Everyone knows The Sting and Dog Day Afternoon, but today I wanted to chat about three of what I think are some of the best neglected heist/caper movies from the 70’s
Silver Bears (1977),11 Harrowhouse (1974), and The Silent Partner (1978).
Ever heard of ’em?
Maybe not, but these three movies belong to the great tradition of 70s heist movies, which included the (probably) better known Anderson Tapes and $Dollars from 1971, The Hot Rock (1972), Charley Varrick (1973), Thunderbolt & Lightfoot, The Taking of Pelham 123 (both 1974) , The First Great Train Robbery (1978) and of course the box office smash The Sting (1973).

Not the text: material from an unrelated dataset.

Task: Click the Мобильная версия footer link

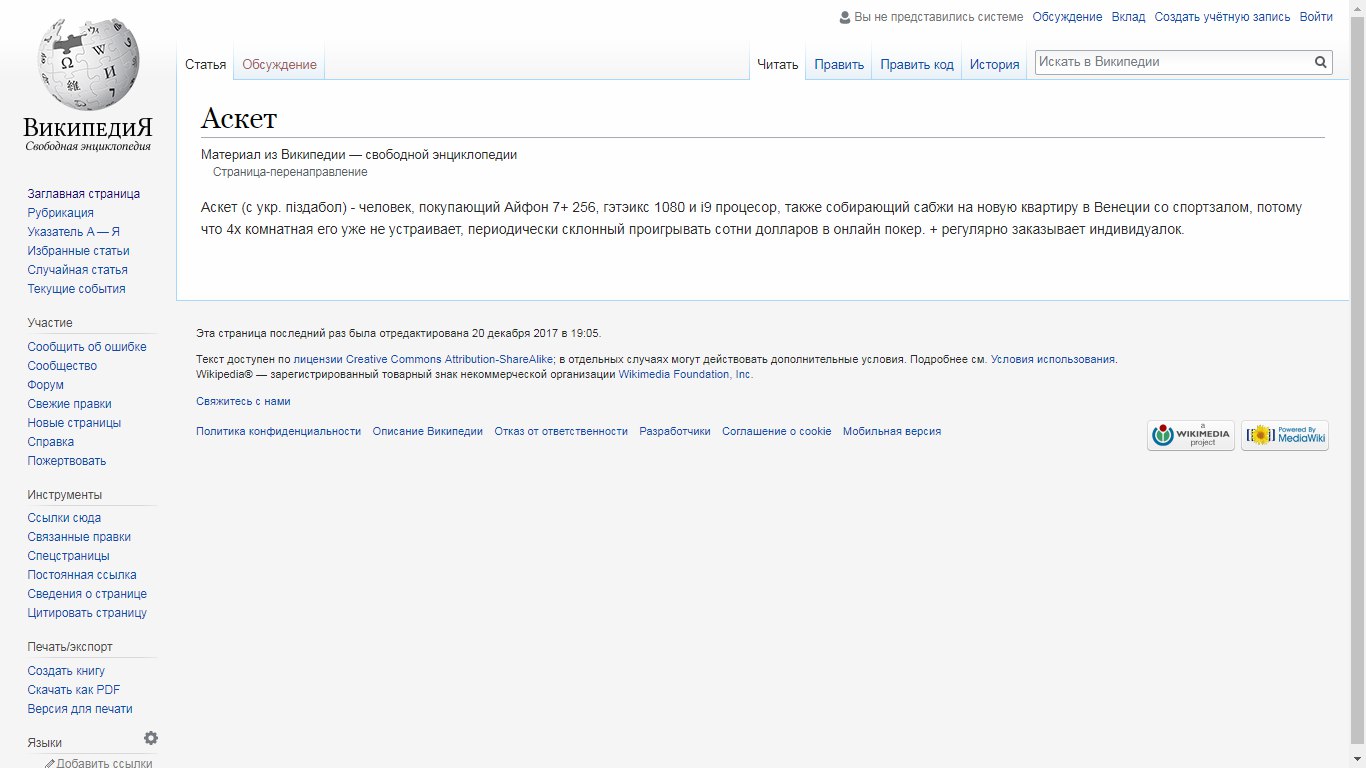Action: click(x=891, y=432)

Why these three in particular?
Well, they each represent a separate sub-genre; 11 Harrowhouse is an intricately planned robbery, Silver Bears a genial caper and The Silent Partner a much darker kind of picture, where a sadistic robber is outsmarted by an equally larcenous bank teller, a forerunner to classic period de Palma and early Tarantino.
11 Harrowhouse tells the sale of the multi-billion dollar diamond heist, which was adapted by star Charles Grodin, who unfortunately gave himself intrusive and bored-sounding narration to intone throughout the movie. But don’t let this spoil the picture’s pleasures, which include a clever heist, some decent twists and an unhinged chase towards the end, plus some strong performances from Trevor Howard and the great James Mason.

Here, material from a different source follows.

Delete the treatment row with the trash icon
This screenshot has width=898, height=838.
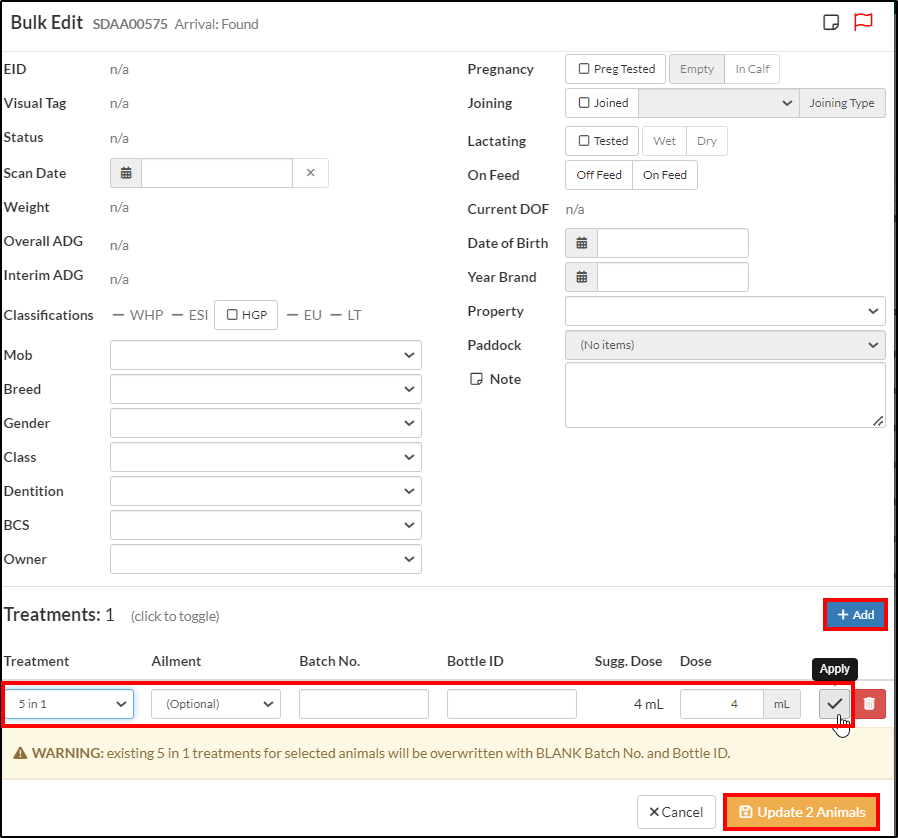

Silver Bears is a real treat if you’re in the mood for it. Directed by the late Ivan (Cutter’s Way) Passer, this star-laden shaggy-dog tale of a caper movie centres around The Mob’s purchase of a Swiss bank to launder their ill-gotten earnings and the consequent twists and turns that ensue.

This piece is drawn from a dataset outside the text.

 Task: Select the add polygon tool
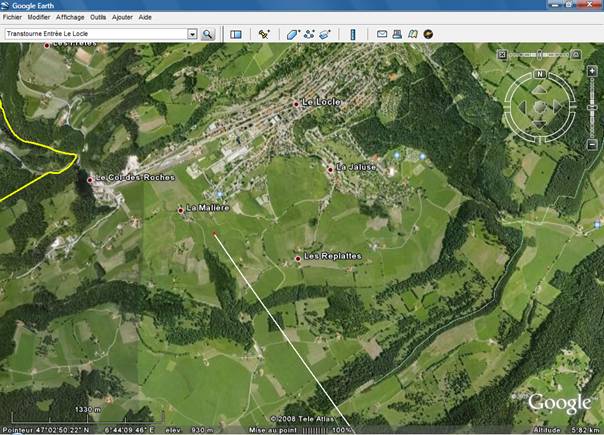293,33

Michael Caine semi-phones it in as Mafia money-man ‘Doc’ Fletcher, but at least he retains his English accent and has some decent chemistry with co-stars Cybill Shepherd and Louis Jourdan. Funnyman Tommy Smothers turns in a weird performance over the end credits as Shepherd’s jailed husband, worth sticking around for. Jay Leno also puts in a rare movie appearance, sporting an Afro and ‘bum-freezer’ leather jacket.
As said, 1978’s Silent Partner is a far darker proposition, which features a truly nasty performance from Christopher Plummer as the cross-dressing baddie and a less annoying than usual one from Elliot Gould, who dials down his trademark mugging.
Susannah York is always good to watch and you can almost see her forcing Gould to abandon the default-mode shtick.
Plummer went onto to essay a more ambiguous kind of villain in Peter Yates’ 1981 thriller Eyewitness, which has some similarities to The Silent Partner. And don’t forget that the former Sound of Music star also brought a harder edge to his portrayal of Sir Charles Lytton (‘The Notorious Phantom’) in The Return of the Pink Panther (1975) than his predecessor in the role, David Niven.
The late Curtis Hanson when on to write and direct the similar thriller The Bedroom Window (1982), as well as others in the genre (including The Hand That Rocks the Cradle) as well as the Oscar winning LA Confidential in 1997.